Every record is to be restated exactly, with nothing left out.

Stored items:
_ _ _ _ _ _ _
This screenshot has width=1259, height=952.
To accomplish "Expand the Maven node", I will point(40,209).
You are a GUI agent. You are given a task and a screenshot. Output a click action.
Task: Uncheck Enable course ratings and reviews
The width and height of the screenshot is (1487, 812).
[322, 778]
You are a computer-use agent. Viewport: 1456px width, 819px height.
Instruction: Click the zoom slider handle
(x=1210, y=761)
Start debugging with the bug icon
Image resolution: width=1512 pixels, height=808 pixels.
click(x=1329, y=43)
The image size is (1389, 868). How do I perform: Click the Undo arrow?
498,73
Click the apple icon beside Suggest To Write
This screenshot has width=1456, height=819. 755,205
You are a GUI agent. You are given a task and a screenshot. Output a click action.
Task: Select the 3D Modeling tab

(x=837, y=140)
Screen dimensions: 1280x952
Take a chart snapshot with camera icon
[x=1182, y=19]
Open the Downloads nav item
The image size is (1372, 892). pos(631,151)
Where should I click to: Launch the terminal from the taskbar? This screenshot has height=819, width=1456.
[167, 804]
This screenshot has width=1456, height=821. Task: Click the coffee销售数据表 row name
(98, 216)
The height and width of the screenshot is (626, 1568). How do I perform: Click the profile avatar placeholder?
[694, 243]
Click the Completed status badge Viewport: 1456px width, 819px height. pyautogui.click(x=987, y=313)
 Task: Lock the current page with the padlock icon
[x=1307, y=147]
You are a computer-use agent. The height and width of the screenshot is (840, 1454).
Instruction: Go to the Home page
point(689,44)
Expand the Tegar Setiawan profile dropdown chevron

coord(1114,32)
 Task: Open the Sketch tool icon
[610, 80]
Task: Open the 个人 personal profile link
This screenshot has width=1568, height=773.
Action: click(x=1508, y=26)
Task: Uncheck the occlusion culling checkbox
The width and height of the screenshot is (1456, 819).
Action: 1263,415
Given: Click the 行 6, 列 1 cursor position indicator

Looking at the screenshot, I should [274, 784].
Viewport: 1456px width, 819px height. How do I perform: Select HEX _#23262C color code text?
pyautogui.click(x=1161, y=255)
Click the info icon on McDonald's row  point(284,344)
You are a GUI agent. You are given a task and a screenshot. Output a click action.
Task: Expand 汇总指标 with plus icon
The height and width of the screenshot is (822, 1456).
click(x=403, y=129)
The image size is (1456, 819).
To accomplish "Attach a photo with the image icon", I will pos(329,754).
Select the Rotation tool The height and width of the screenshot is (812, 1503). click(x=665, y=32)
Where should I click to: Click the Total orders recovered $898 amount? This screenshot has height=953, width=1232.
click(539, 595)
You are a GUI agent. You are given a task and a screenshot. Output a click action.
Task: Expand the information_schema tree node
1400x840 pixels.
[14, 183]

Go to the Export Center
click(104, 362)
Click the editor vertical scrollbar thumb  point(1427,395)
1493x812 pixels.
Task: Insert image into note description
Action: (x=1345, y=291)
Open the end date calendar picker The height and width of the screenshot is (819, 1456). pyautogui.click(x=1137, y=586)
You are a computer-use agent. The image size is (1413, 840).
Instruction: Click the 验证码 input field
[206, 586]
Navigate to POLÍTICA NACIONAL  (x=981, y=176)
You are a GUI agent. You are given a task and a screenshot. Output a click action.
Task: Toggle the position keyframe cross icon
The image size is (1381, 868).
_ _ _ _ _ _ _
WRITTEN REPLY:
This screenshot has width=1259, height=952.
To accomplish "Expand the Maven node", I will point(40,209).
You are a GUI agent. You are given a task and a screenshot. Output a click action.
Task: Uncheck Enable course ratings and reviews
The width and height of the screenshot is (1487, 812).
[322, 778]
You are a computer-use agent. Viewport: 1456px width, 819px height.
Instruction: Click the zoom slider handle
(x=1210, y=761)
Start debugging with the bug icon
Image resolution: width=1512 pixels, height=808 pixels.
click(x=1329, y=43)
The image size is (1389, 868). How do I perform: Click the Undo arrow?
498,73
Click the apple icon beside Suggest To Write
This screenshot has width=1456, height=819. 755,205
You are a GUI agent. You are given a task and a screenshot. Output a click action.
Task: Select the 3D Modeling tab

(x=837, y=140)
Screen dimensions: 1280x952
Take a chart snapshot with camera icon
[x=1182, y=19]
Open the Downloads nav item
The image size is (1372, 892). pos(631,151)
Where should I click to: Launch the terminal from the taskbar? This screenshot has height=819, width=1456.
[167, 804]
This screenshot has width=1456, height=821. Task: Click the coffee销售数据表 row name
(98, 216)
The height and width of the screenshot is (626, 1568). How do I perform: Click the profile avatar placeholder?
[694, 243]
Click the Completed status badge Viewport: 1456px width, 819px height. pyautogui.click(x=987, y=313)
 Task: Lock the current page with the padlock icon
[x=1307, y=147]
You are a computer-use agent. The height and width of the screenshot is (840, 1454).
Instruction: Go to the Home page
point(689,44)
Expand the Tegar Setiawan profile dropdown chevron

coord(1114,32)
 Task: Open the Sketch tool icon
[610, 80]
Task: Open the 个人 personal profile link
This screenshot has width=1568, height=773.
Action: click(x=1508, y=26)
Task: Uncheck the occlusion culling checkbox
The width and height of the screenshot is (1456, 819).
Action: 1263,415
Given: Click the 行 6, 列 1 cursor position indicator

Looking at the screenshot, I should [274, 784].
Viewport: 1456px width, 819px height. How do I perform: Select HEX _#23262C color code text?
pyautogui.click(x=1161, y=255)
Click the info icon on McDonald's row  point(284,344)
You are a GUI agent. You are given a task and a screenshot. Output a click action.
Task: Expand 汇总指标 with plus icon
The height and width of the screenshot is (822, 1456).
click(x=403, y=129)
The image size is (1456, 819).
To accomplish "Attach a photo with the image icon", I will pos(329,754).
Select the Rotation tool The height and width of the screenshot is (812, 1503). click(x=665, y=32)
Where should I click to: Click the Total orders recovered $898 amount? This screenshot has height=953, width=1232.
click(539, 595)
You are a GUI agent. You are given a task and a screenshot. Output a click action.
Task: Expand the information_schema tree node
1400x840 pixels.
[14, 183]

Go to the Export Center
click(104, 362)
Click the editor vertical scrollbar thumb  point(1427,395)
1493x812 pixels.
Task: Insert image into note description
Action: (x=1345, y=291)
Open the end date calendar picker The height and width of the screenshot is (819, 1456). pyautogui.click(x=1137, y=586)
You are a computer-use agent. The image size is (1413, 840).
Instruction: Click the 验证码 input field
[206, 586]
Navigate to POLÍTICA NACIONAL  (x=981, y=176)
You are a GUI agent. You are given a task and a screenshot. Output a click action.
Task: Toggle the position keyframe cross icon
The image size is (1381, 868).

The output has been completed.